En la infancia encontramos el trazo de nuestras emociones, de lo que somos, de lo que queríamos ser. Y su piel nos acompaña incluso cuando la misma piel se arruga como el “burruño” de una hoja desechada porque no nos salía el dibujo, la letra, la frase, o alguno de los versos que la cubrían. Con la infancia quizás pase algo parecido; no todo nos gusta, a veces incluso solo queremos olvidarla, sin embargo en ella residen los momentos en los que creíamos que todo era posible, que por mal que  fueran las cosas siempre podrían mejorar. Nos ofrecía ese horizonte de futuro frente a la muerte. Era como un espacio protegido de la utopía, donde soñar, en el peor de los casos,  con hacerte mayor y dejar atrás tanto dolor.

 

El camino tras la niebla, la historia tras sus huellas, y «ningún perdido se pierde» que decía mi abuela

 

Recuerdo cuando era pequeño y acompañaba a mi padre a Valdició para llevar “la ayuda de la cruz roja”. Me parecía increíble ver los asientos de atrás de nuestro viejo coche llenos de cajas de comida. Qué suerte,  le decía a mi padre. Si hijo,  la que no quiere nadie; “la suerte del pobre”. Entonces no entendía muy bien lo que me decía, pero nunca más volví a referirme a esas cajas y a quienes las recibían como afortunados. Recuerdo como la sensación cambiaba cuando les veía bajar desde “no sé dónde” con sus burros de la mano y coloños sobre sus lomos. Era como si salieran de la Nada. Prao arriba aparecían entre la niebla con contornos de pasado y tiempo atrás buscando hacerse un hueco en nuestra realidad. Es curioso como el tiempo puede ser pasado, presente y futuro en un mismo lugar. Una albarca, un cuévano, un móvil, una mirada transitada por lo que fueron, por quienes son, por quienes vendrán. Y, en ella la nostalgia,  la  esperanza, la incertidumbre,  se confunden y se nombran según como se mire, como dice mi vecino.

## POR HACER
1) Según la página, ¿qué se llevaba a Valdició en el coche?
2) Reproduce el fragmento de la página desde "En la infancia" hasta "atrás tanto dolor.".
3) Traduce al inglés esta oración de la página: "Es curioso como el tiempo puede ser pasado, presente y futuro en un mismo lugar."

## DATOS PROPORCIONADOS
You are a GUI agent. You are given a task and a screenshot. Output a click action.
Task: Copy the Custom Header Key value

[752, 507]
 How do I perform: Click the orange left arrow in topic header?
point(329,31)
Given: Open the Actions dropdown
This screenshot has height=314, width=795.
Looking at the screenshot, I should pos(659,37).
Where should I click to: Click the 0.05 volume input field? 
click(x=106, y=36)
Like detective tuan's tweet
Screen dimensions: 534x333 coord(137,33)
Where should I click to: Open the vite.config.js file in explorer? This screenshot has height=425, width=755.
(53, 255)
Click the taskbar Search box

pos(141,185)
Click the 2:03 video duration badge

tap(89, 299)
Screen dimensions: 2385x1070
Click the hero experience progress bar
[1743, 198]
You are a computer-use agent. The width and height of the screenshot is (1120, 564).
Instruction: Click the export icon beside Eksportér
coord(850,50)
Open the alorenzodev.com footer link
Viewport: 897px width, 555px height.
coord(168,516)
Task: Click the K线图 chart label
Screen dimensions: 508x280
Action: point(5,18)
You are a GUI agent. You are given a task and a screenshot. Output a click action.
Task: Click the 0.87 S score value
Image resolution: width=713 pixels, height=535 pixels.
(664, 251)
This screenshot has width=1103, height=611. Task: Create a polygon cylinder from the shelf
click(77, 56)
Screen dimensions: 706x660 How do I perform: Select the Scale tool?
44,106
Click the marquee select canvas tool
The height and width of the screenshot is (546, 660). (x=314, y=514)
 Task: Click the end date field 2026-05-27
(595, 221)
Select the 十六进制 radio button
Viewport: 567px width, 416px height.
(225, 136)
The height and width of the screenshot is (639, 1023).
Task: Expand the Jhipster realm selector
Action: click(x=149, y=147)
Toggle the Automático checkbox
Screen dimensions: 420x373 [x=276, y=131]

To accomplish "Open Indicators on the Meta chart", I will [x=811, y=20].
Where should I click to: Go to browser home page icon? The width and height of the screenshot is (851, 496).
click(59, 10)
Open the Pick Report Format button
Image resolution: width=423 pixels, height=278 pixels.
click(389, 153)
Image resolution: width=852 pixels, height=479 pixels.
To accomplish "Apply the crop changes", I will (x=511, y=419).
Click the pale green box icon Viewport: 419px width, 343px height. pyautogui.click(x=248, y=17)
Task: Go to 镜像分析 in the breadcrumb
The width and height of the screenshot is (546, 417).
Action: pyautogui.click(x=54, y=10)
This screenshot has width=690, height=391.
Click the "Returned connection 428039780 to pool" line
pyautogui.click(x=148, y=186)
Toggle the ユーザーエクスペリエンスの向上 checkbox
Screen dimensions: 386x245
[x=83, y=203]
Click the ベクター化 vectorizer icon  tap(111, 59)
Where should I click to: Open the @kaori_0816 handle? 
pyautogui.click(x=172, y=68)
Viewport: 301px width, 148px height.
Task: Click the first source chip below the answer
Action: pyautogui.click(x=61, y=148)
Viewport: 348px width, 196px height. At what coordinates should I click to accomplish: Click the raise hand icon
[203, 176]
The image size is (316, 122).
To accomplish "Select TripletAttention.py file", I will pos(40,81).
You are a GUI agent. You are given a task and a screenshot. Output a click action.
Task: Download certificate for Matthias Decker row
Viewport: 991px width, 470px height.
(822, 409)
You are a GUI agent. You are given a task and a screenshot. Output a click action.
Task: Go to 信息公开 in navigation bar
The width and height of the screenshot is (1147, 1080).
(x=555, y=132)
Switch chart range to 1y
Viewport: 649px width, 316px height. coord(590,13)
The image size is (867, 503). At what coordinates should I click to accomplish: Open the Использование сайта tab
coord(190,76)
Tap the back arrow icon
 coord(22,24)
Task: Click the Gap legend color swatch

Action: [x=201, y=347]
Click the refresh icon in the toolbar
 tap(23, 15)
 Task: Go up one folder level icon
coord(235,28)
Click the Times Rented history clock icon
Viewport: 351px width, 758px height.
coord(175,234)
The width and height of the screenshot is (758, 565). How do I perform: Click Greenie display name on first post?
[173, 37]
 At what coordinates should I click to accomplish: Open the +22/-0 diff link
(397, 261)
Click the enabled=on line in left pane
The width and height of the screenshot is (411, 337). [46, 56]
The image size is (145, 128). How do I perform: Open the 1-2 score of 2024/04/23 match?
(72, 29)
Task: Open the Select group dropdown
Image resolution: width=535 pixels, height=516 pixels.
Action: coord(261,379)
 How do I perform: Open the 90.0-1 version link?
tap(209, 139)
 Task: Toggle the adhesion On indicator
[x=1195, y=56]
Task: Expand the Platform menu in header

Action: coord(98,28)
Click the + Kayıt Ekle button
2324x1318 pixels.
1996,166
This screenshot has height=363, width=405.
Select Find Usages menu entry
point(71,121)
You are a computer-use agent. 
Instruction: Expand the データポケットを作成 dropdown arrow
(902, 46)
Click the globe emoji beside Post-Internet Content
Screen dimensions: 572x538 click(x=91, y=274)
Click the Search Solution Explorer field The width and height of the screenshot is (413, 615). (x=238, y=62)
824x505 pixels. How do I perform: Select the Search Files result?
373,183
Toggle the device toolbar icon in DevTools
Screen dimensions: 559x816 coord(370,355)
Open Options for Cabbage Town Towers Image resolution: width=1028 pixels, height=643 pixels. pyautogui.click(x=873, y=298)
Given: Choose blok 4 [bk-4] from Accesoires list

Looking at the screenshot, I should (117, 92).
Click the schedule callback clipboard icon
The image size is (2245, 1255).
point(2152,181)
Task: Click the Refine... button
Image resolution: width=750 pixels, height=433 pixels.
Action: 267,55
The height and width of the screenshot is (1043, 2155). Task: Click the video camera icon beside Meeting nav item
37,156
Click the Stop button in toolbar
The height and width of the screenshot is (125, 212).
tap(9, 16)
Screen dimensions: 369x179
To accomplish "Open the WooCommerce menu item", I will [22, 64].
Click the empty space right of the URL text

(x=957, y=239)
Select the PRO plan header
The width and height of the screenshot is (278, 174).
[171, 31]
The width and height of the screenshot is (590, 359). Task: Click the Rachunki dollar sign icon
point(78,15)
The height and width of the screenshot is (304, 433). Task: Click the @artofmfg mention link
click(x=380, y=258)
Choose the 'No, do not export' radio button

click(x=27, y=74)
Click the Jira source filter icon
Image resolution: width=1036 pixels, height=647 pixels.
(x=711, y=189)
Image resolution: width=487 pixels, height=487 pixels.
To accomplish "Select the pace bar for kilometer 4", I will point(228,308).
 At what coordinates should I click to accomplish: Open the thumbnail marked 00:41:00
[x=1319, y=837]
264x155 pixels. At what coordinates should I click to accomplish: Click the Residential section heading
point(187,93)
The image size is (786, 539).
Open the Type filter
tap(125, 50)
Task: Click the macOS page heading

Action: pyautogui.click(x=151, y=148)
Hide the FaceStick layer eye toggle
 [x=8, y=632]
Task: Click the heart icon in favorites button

## SOLUCIONES
1) La ayuda de la Cruz Roja: cajas de comida.

2)
En la infancia encontramos el trazo de nuestras emociones, de lo que somos, de lo que queríamos ser. Y su piel nos acompaña incluso cuando la misma piel se arruga como el “burruño” de una hoja desechada porque no nos salía el dibujo, la letra, la frase, o alguno de los versos que la cubrían. Con la infancia quizás pase algo parecido; no todo nos gusta, a veces incluso solo queremos olvidarla, sin embargo en ella residen los momentos en los que creíamos que todo era posible, que por mal que  fueran las cosas siempre podrían mejorar. Nos ofrecía ese horizonte de futuro frente a la muerte. Era como un espacio protegido de la utopía, donde soñar, en el peor de los casos,  con hacerte mayor y dejar atrás tanto dolor.

3) It is curious how time can be past, present, and future in one and the same place.